Et cette polémique s’enflamme depuis quelques jours sur les réseaux sociaux entre ceux/celles qui sont pour et contre de prendre en photo ou de filmer les victimes qui reçoivent de l’aide. Carel Pedre, animateur de Chokarella et personnalité médiatique très connue, préconise qu’il faut filmer les stocks, mais pas les gens. Tandis que d’autres s’y opposent catégoriquement. C’est le cas du rappeur Blaze One qui lui dans une autre démarche : il faut aider sans faire du pédantisme. Maintenant quel est le meilleur comportement à adopter ? Est-il vraiment nécessaire de prendre en photo des gens qu’on veut aider ?

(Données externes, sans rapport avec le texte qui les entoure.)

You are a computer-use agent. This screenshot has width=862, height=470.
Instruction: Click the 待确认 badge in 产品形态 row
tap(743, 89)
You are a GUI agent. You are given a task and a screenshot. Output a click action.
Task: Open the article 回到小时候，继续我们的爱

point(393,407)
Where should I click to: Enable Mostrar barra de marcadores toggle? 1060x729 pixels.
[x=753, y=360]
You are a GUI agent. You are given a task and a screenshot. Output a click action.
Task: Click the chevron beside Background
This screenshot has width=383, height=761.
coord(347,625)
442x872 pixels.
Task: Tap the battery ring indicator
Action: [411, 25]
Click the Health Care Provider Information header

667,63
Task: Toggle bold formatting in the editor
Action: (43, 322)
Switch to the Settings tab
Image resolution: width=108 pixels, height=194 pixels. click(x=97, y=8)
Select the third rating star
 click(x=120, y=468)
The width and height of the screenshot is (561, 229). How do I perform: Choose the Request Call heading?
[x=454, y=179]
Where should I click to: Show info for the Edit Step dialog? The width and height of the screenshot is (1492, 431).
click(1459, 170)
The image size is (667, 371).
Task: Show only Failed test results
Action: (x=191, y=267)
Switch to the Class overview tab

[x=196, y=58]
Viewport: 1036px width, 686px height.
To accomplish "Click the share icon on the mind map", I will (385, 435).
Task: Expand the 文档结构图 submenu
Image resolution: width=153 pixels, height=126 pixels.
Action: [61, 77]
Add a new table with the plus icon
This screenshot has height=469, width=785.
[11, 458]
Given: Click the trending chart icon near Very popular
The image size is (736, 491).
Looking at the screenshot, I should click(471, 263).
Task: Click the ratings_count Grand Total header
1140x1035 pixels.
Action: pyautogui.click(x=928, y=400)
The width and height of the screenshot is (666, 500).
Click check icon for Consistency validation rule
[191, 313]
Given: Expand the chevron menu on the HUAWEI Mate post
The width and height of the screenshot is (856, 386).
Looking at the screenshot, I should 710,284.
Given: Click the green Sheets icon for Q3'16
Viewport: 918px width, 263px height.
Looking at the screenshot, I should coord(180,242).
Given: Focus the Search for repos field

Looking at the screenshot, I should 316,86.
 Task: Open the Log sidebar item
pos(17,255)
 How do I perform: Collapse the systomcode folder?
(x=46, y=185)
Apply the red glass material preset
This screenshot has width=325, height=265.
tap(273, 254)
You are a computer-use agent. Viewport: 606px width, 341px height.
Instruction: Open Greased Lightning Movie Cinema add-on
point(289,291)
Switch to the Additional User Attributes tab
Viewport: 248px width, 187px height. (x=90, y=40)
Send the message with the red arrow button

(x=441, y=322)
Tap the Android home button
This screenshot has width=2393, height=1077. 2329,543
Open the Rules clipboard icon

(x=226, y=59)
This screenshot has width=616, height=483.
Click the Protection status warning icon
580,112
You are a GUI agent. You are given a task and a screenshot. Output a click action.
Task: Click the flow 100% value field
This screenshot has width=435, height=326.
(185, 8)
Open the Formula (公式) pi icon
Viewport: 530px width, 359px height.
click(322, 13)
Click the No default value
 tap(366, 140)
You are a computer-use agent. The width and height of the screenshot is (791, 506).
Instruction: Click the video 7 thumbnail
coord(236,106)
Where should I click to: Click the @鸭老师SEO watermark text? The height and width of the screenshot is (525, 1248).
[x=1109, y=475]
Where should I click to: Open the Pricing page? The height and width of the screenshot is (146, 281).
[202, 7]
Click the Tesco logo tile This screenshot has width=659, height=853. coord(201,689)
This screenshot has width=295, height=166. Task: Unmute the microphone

La relation image-aide ou ONG-médias a une fonction communicationnelle qui s’inscrit dans une perspective à inciter la sphère de l’aide (Virginie Troit, 2014). Elle sert à montrer et informer de la vulnérabilité des populations – des victimes – mais aussi elle est liée aux expositions et campagnes d’affichage amenant les bailleurs à agir par une action qui se compte en des fortes sommes d’argent. En effet prendre les images de la population à laquelle elles apportent de l’aide fait partie de l’ADN des ONG et des fondations. Toutefois cela pose un problème d’éthique et touche à la dignité de la personne. Il suffit de penser à la gêne que peuvent ressentir ceux qui reçoivent de l’aide, se voyant être pris en image juste après avoir reçu l’aide en question.  

C’est une très bonne chose d’aider les gens en difficultés et cette solidarité inter-haïtienne est à encourager. Cependant, il faut le faire de manière sincère tout en respectant la dignité des personnes, déjà victimes. Cela ne devrait pas être une occasion pour se procurer de l’argent ; faire du m’as-tu-vu ; ou pour commencer à faire sa campagne électorale (voilée). Cela ne devrait pas être non plus une façon pour montrer au monde entier sa philanthropie ou tout simplement parce qu’on veut suivre le courant, tout ça au détriment des victimes. Aider c’est de la bienveillance, de la générosité avant tout.